Hacker News new | ask | show | jobs
by maxwells-daemon 1773 days ago
Look at the "math test" video.

Given the question: "Jane has 9 balloons. 6 are green and the rest are blue. How many balloons are blue?" The model outputs: "jane_balloons = 9; green_balloons = 6; blue_balloons = jane_balloons - green_balloons; print(blue_balloons)"

That seems like a good justification of a (very simple) step-by-step reasoning process!

3 comments

I wonder what would it have outputted if we would remove the “ and the rest are blue” part from the question.

Would not surprise me if an innatentive human student would answer that with the same code. After all school “trains” people to expect such challenges to be solveable. A more attenive human might say “we can’t know” or provide an upper limit to the number of potential blue balloons.

Related article: Teaching GPT-3 to Identify Nonsense

https://arr.am/2020/07/25/gpt-3-uncertainty-prompts/

chances are high that something similar was in training set, and model approximated it.
You are very likely right. The question is how far the approximation can generalise? One way to test that would be to quizz the model with slightly varied prompts. Any human who can “solve” this world problem should be reasonably expected to solve the same problem if we change the subject’s name. ( From Jane to Bob, or Sanj, or even to Xcfg.) Or the name of the object (From balloon to token, or even to embobler). Or the attributes used to segment them. (From red/blue to heavy/light for example)

Or we can try to rewrite the challenge sentences with different wording. As long as the new sentences convey the same problem you would expect that a system who can “understand” them would generate the same or similar solution.

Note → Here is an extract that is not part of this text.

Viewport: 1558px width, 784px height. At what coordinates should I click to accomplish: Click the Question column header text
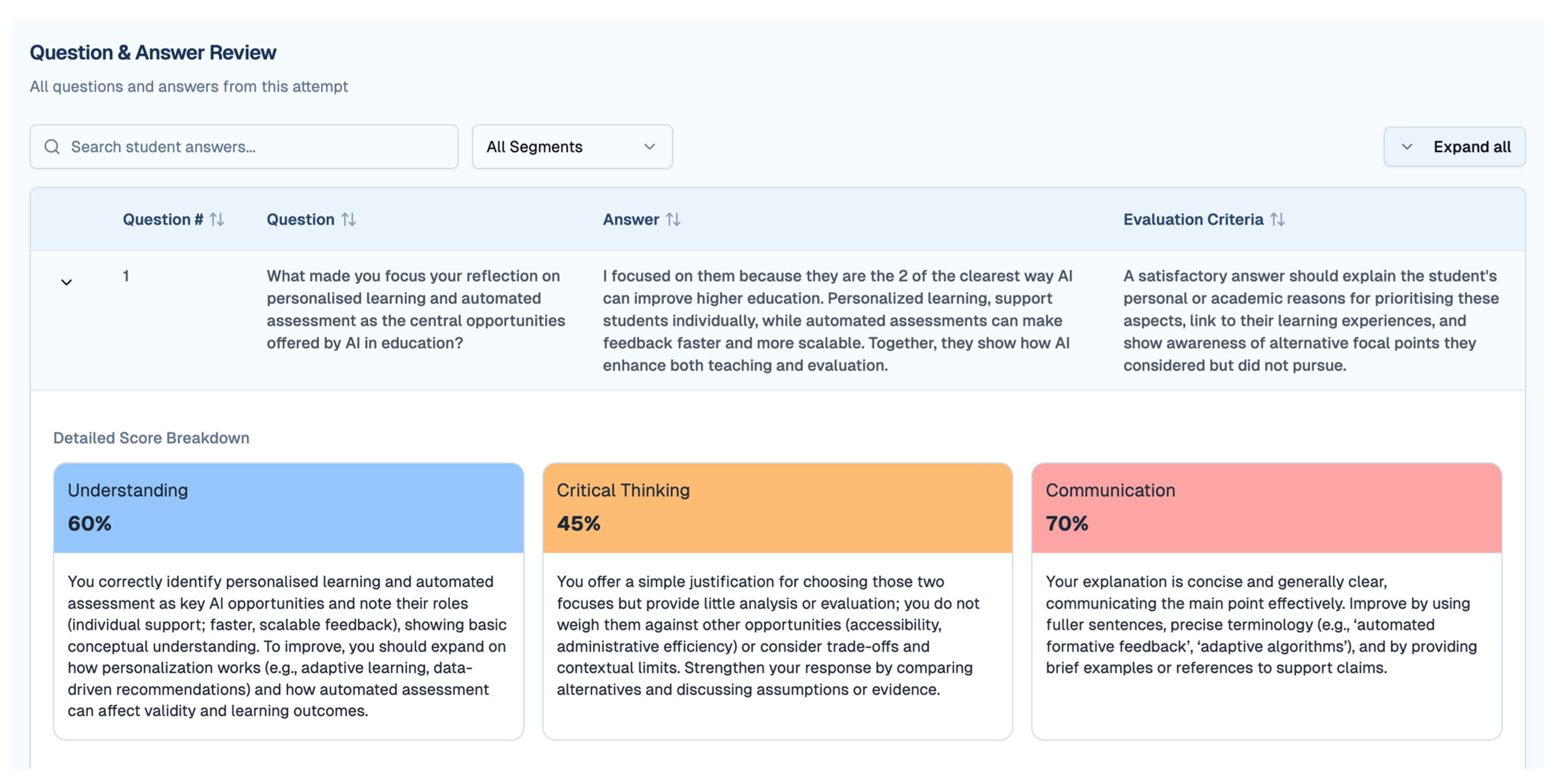(x=300, y=219)
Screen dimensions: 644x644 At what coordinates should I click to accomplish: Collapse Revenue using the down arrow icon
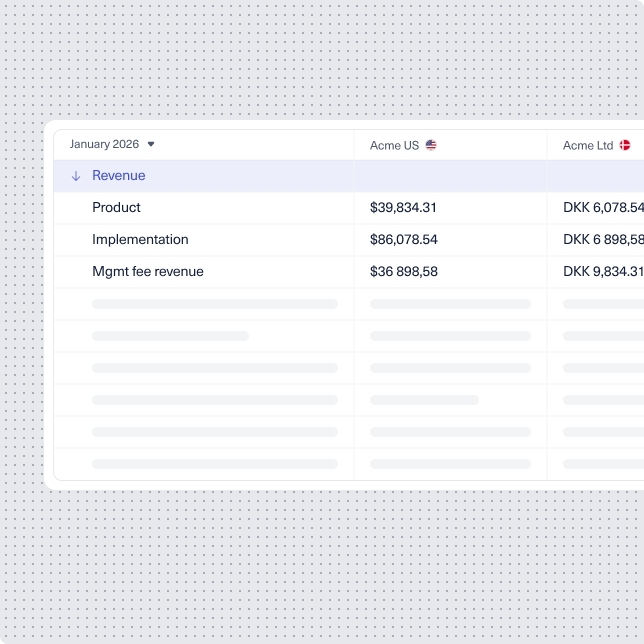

Curiously this kind of thought experiment also shows a weakness of the Turing-test as originally formulated. A machine correctly solving these word puzzle variations could “prove” that it “understands” the sentences, but it would also reveal that it is not a human. Since i would expect a real human to protest against the inanity of the challenges quite fast. ;)

This goes for humans too. Ultimately, "something similar was in the training set" is semantically indistinguishable from "having a rich generalizable conceptual toolbox".
Except I could do that with a few regex substitutions, which would not be reasoning. The “intelligence” is in the templates provided by the training data. (Extracting that is impressive, but not that impressive.)